L’appel d’Amnesty International intervient à la veille d’une réunion de la Communauté économique des États de l’Afrique de l’Ouest (CEDEAO), qui doit débattre de la crise mardi 7 décembre au Nigeria.
« La communauté internationale, et plus particulièrement le Conseil de Paix et de Sécurité de l’Union africaine et la CEDEAO, doivent prendre des mesures afin de prévenir une nouvelle escalade de la violence en Côte d’Ivoire, a déclaré Salvatore Saguès, responsable des recherches sur l’Afrique de l’Ouest au sein d’Amnesty International.

« Il est également essentiel que l’ancien président d’Afrique du Sud, Thabo Mbeki, qui effectue une mission de médiation entre les deux parties, fasse clairement savoir que seule une solution pacifique respectueuse des droits humains peut éviter à la Côte d’Ivoire de sombrer dans une crise qui aurait des répercussions dans toute la région. »

Vendredi 3 décembre, le Conseil constitutionnel ivoirien a rejeté une déclaration de la commission électorale selon laquelle Alassane Ouattara, leader du Rassemblement des républicains (RDR), avait remporté l’élection, et a déclaré le président sortant Laurent Gbagbo vainqueur.

Les partisans de Laurent Gbagbo avaient tenté de bloquer les résultats tant attendus, invoquant les fraudes constatées dans le nord.

Vendredi 3 décembre, l’armée a fermé les frontières et fait suspendre les médias étrangers à la suite de l’annonce du résultat.
Le même jour, les forces de sécurité, dont des membres de l’unité de police de la Brigade anti-émeute (BAE), se sont rendus à Abobo, un quartier d’Abidjan, et ont détruit de nombreuses voitures et tiré à balles réelles, tuant trois personnes – Soumahoro Ladji, Sangaré Djaridja et Diomandé Issouf.

Deux autres personnes ont été tuées par les forces de sécurité samedi 4 décembre à Port-Bouët, quartier d’Abidjan, ont raconté des témoins à Amnesty International.
Bayo Alassane, qui allait acheter des cigarettes, et Kaboré Moumouni, un boucher qui se rendait à son travail, ont tous deux été abattus, selon ces témoins.

« Après la fin du couvre-feu, Bayo Alassane est sorti pour acheter des cigarettes.
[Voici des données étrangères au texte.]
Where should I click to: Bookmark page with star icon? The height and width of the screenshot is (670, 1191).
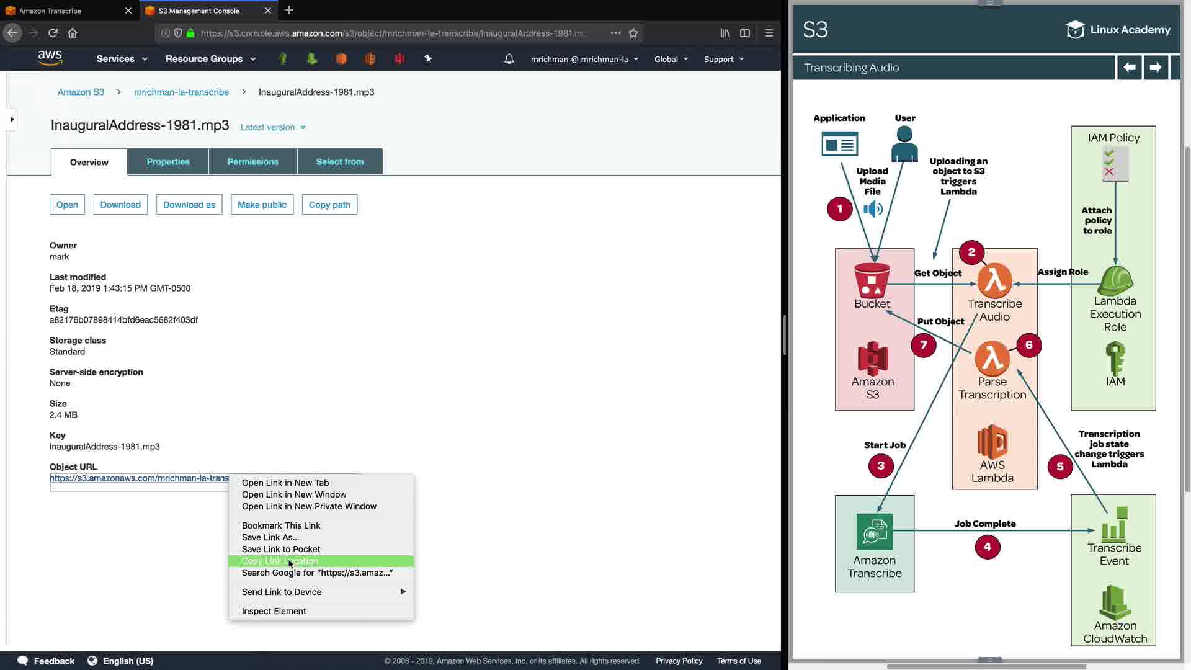pyautogui.click(x=633, y=33)
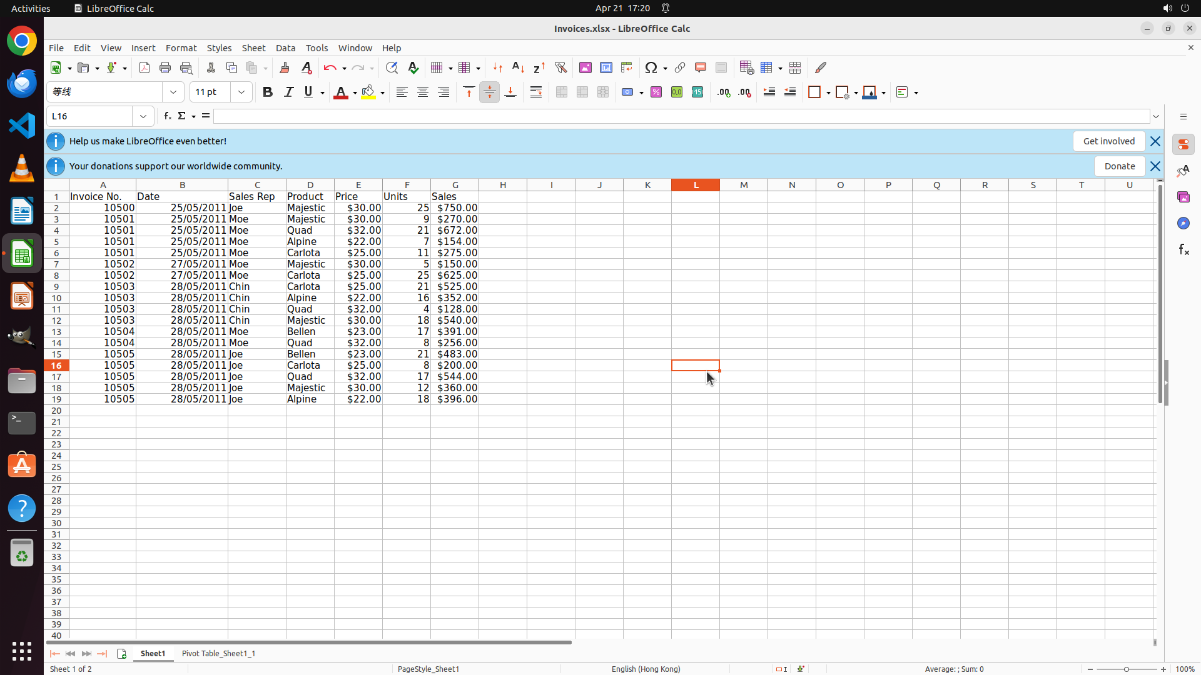Image resolution: width=1201 pixels, height=675 pixels.
Task: Expand the font size dropdown
Action: point(241,93)
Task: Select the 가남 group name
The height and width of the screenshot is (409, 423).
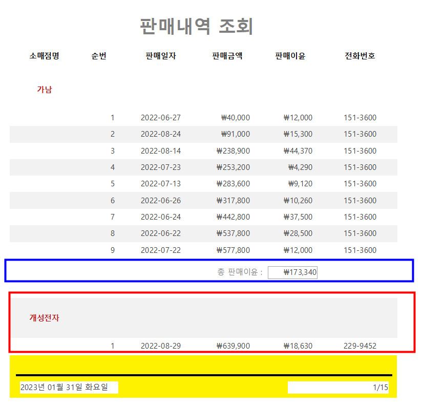Action: coord(45,90)
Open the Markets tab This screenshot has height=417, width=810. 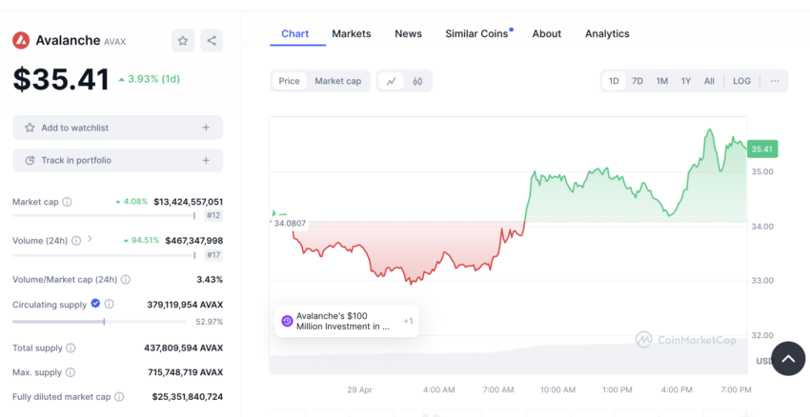tap(352, 34)
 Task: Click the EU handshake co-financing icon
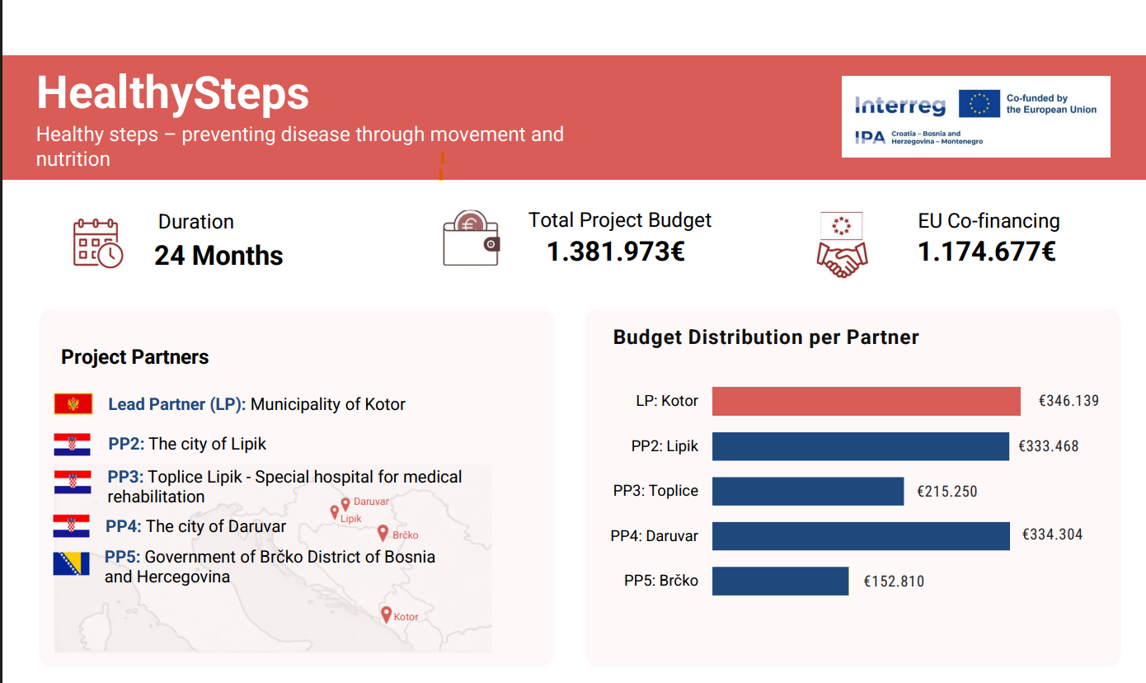coord(842,245)
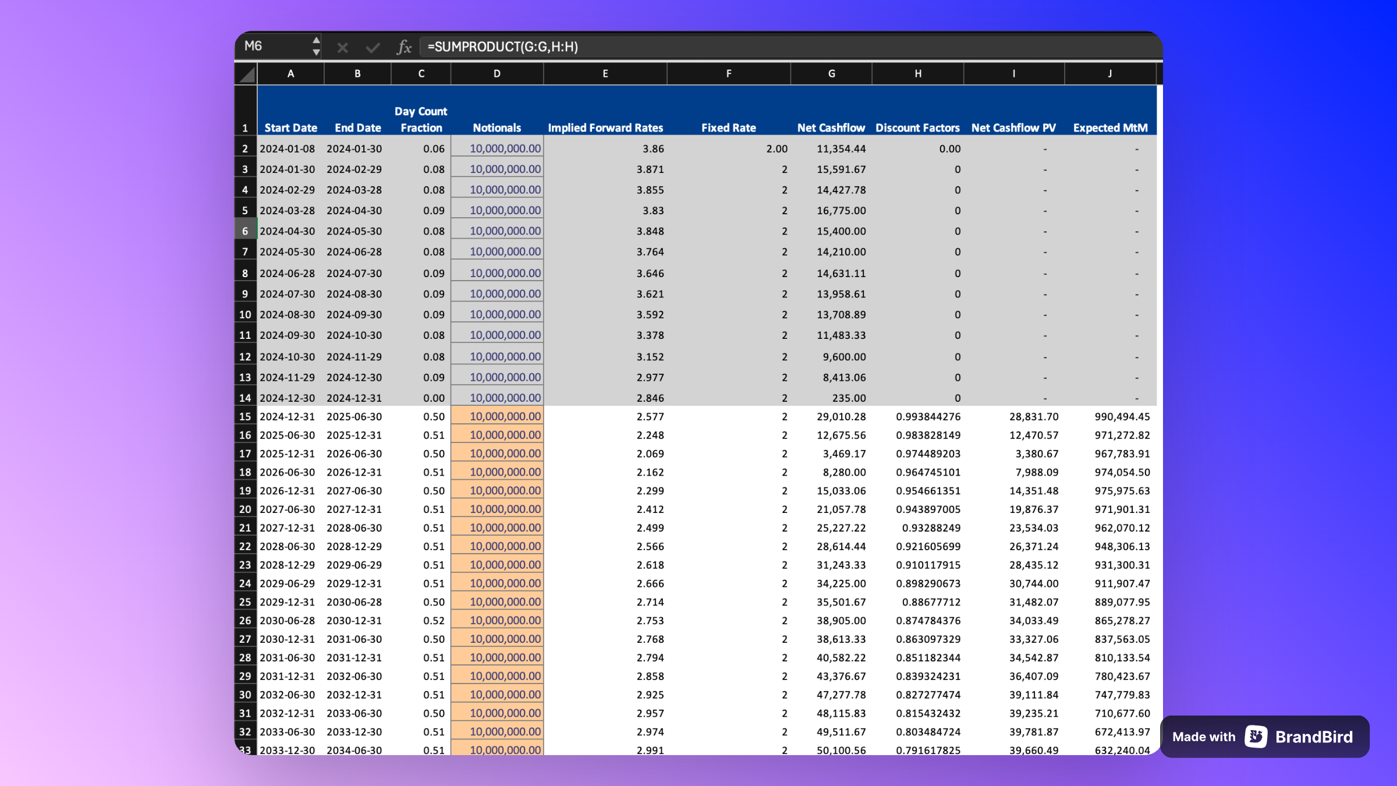
Task: Select row 6 header
Action: click(245, 231)
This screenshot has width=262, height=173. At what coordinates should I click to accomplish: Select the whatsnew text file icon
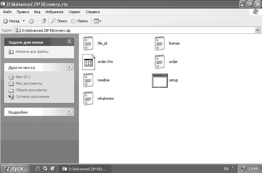[x=88, y=98]
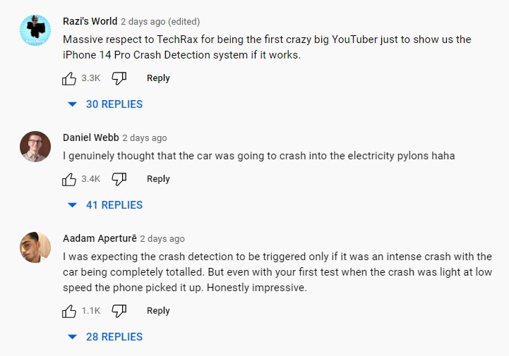Visit Aadam Aperturē channel name link
This screenshot has width=509, height=356.
point(100,238)
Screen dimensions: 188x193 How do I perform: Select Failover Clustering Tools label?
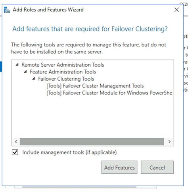click(x=66, y=79)
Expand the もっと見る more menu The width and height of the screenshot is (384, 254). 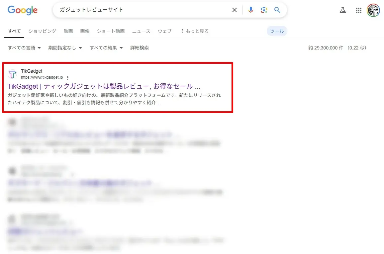click(194, 31)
Tout était calme, il n’y avait quasiment personne dans la rue, mais les forces de sécurité l’ont abattu, tout comme Kaboré Moumouni, alors qu’il se rendait à son travail », a rapporté un témoin, dont l’identité ne peut être divulguée pour des raisons de sécurité.

« Les forces de sécurité en Côte d’Ivoire sont liées par les normes internationales relatives à l’usage de la force et n’ont pas le droit de tirer à balles réelles sur des gens qui ne représentent pas une menace pour leur vie ou la vie d’autrui, a expliqué Salvatore Saguès.

« Dans un contexte où depuis des années les forces de sécurité agissent en toute impunité, le risque est réel que les violences s’intensifient. La communauté internationale et, surtout, les instances régionales et internationales africaines ont un rôle clé à jouer pour éviter l’escalade de la violence. »

Un raid armé mené par la gendarmerie, force paramilitaire, contre le siège du parti d’ Alassane Ouattara le 1er décembre dans la ville d’Abidjan a fait au moins quatre morts et plusieurs blessés.

Des dizaines de personnes ont également été blessées lors d’affrontements qui ont eu lieu le 26 novembre à Abidjan opposant des groupes étudiants qui soutiennent les deux parties.
Le second tour de l’élection présidentielle en Côte d’Ivoire avait été reporté à cinq reprises depuis 2005.
Cette élection avait fait naître pour beaucoup l’espoir de tourner le dos à la crise née de l’insurrection armée de septembre 2002, qui a abouti à la partition du pays.

Dans une déclaration publique datée du 3 décembre, Fatou Bensouda, procureure adjointe de la Cour pénale internationale (CPI), a annoncé : « [T]ous les actes de violence signalés feront l’objet d’un examen approfondi » par la CPI.
Par ailleurs, les Nations unies ont décidé en octobre 2010 de maintenir, pour six mois supplémentaires, l’embargo sur les transferts d’armes et les exportations de diamants. Le Conseil de sécurité a également prorogé les sanctions imposées aux personnes responsables d’incitation à la haine et de graves atteintes aux droits humains.